What to do. Hunt for the word "agent" across the entries below, copying each line that holds it.

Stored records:
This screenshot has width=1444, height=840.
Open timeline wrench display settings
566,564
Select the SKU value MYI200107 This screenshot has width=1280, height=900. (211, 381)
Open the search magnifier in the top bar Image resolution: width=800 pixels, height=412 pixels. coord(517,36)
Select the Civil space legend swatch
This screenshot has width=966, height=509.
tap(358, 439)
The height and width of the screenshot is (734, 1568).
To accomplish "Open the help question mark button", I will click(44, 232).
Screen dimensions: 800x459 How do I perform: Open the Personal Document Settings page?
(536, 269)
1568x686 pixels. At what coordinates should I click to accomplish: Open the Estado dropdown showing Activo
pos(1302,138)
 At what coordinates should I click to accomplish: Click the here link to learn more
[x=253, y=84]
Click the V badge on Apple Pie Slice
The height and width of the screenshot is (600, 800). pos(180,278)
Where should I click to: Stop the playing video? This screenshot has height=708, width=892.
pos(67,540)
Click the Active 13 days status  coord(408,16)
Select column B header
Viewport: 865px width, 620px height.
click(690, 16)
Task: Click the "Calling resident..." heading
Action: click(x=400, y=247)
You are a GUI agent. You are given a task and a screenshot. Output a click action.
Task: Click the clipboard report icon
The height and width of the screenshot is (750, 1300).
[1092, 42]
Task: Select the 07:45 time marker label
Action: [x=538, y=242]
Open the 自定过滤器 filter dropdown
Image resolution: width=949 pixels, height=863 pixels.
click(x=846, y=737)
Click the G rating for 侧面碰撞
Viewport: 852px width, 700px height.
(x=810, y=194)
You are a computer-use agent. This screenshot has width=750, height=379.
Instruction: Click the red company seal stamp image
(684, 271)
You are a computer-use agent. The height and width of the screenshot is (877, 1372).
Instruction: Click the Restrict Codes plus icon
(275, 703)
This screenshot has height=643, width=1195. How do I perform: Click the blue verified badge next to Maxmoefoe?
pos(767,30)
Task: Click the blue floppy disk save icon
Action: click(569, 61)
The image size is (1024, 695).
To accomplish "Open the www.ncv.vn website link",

Exercise answer.
You are a GUI agent. You are given a task and a screenshot. Output a click action.
You are a computer-use agent. This screenshot has width=750, height=379.
You are a computer-use agent. The height and width of the screenshot is (877, 1372).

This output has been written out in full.